US Secretary of State Condoleezza Rice yesterday led calls for restraint over a Thai-Cambodia border dispute and North Korea signed a non-aggression treaty during annual Asian security talks.
The discussions among foreign ministers from Southeast Asia and key world powers also tackled North Korea’s denuclearization and disaster preparedness after two major tragedies, Cyclone Nargis in Myanmar and an earthquake in China.
The US, Russia and China were among the nations which participated in the ASEAN Regional Forum (ARF) security meeting.
At the end of the talks, North Korea signed a non-aggression treaty with ASEAN, taking another small step toward normalizing its relations with the outside world.
Rice urged Thailand and Cambodia to resolve their differences peacefully as troops faced off on either side of their border near historic temple ruins.
“It is something that has been a subject of discussion. We are concerned about it and there needs to be a way to resolve it peacefully,” she told reporters.
Some 4,000 Thai and Cambodian soldiers are facing each other over a small patch of land near the 11th-century Preah Vihear temple, in one of the most dangerous flare-ups of regional tensions in decades.
The dispute was expected to be discussed later yesterday at the UN Security Council after Cambodia called for the world body to help resolve the issue.
Thailand has resisted outside mediation. Crisis talks earlier this week among the 10-member ASEAN failed to break the deadlock between its two members.

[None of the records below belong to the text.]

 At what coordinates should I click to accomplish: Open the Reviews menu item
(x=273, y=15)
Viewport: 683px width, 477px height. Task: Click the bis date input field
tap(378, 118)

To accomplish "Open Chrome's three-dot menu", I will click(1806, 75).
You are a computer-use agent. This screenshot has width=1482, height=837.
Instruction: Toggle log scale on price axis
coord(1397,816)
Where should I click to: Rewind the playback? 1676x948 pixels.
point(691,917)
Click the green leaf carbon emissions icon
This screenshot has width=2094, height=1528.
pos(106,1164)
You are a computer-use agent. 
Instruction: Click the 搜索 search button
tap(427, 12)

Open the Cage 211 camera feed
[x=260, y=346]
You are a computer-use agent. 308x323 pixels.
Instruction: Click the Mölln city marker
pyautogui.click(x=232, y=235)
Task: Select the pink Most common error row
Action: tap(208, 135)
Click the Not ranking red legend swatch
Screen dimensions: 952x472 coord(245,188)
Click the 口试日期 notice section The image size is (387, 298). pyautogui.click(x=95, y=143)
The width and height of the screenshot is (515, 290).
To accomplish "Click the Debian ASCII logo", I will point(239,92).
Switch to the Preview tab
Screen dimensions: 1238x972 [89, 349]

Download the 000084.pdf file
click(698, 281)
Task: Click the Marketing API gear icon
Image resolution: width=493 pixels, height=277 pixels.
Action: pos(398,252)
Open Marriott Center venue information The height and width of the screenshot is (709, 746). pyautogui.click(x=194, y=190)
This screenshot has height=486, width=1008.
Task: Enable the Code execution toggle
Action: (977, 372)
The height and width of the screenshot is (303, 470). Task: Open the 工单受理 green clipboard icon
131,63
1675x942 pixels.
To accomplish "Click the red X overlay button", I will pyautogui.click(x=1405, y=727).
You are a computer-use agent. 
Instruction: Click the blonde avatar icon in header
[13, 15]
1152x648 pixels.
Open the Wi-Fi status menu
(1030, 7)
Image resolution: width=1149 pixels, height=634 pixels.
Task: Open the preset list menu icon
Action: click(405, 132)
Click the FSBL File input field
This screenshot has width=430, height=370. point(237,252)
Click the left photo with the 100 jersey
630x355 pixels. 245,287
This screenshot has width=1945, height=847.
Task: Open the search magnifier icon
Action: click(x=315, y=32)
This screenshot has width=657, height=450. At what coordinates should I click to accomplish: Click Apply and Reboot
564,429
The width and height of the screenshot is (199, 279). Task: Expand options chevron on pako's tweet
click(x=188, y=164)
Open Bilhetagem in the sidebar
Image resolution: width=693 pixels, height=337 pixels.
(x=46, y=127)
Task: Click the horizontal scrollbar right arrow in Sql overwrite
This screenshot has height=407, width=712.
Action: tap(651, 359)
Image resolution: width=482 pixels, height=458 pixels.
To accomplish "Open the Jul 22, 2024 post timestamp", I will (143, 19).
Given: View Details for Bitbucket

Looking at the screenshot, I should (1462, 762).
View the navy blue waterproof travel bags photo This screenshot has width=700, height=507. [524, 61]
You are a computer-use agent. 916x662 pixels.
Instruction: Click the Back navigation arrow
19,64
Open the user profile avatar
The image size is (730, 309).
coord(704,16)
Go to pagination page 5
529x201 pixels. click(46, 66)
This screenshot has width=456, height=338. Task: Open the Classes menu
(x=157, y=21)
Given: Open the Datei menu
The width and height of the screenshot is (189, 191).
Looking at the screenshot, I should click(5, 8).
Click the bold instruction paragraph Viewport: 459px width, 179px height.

Singaporean Foreign Minister George Yeo, who was chairing the talks, said all 27 ARF members “called for restraint, a speedy resolution and to maintain the status quo.”
He added that Cambodia’s appeal to the Security Council was seen as “premature.”
The forum took place after an unprecedented meeting in Singapore on Wednesday between Rice and her North Korean counterpart in six-party negotiations aimed at ridding the hermit state of its nuclear arsenal.
In their first ever meeting, Rice shook hands twice with North Korean Foreign Minister Pak Ui-chun and called for Pyongyang to agree on a proposed protocol for verifying the dismantling of its nuclear program.
The US has said North Korea remains part of an “axis of evil.”
Foreign ministers from their six-party counterparts China, South Korea, Russia and Japan were also present at the informal meeting, the highest-level gathering of the group since the nuclear dialog began in 2003.
“I don’t think the North Koreans left with any illusions about the fact that the ball is in their court and that everybody believes that they have got to respond and respond positively on verification,” Rice said yesterday.
Officials and analysts said North Korea’s signing of the 1976 Treaty of Amity and Cooperation in Southeast Asia was a fresh signal of its desire to be seen as a normal member of the international community.
“Every little step that we take towards encouraging North Korea to abide by international norms is a step in a positive direction,” said Andrew Tan, spokesman for the ASEAN meetings.
Disaster preparedness has also risen high on the regional agenda after Cyclone Nargis struck military-ruled Myanmar and the earthquake in southwest China together left more than 200,000 people dead or missing in May.
ASEAN was criticized for failing to pressure Myanmar to open its borders to foreign relief workers in the immediate aftermath of the cyclone, but won praise by eventually leading a joint international aid effort.
The security forum agreed on military exercises aimed at forging a regional task force to deal with calamities and “even having designated forces in standby readiness,” Yeo said.
“It makes a lot of sense to conduct such exercises. You don’t want to be working together for the first time when there are natural disasters,” Yeo told a press conference at the end of the talks.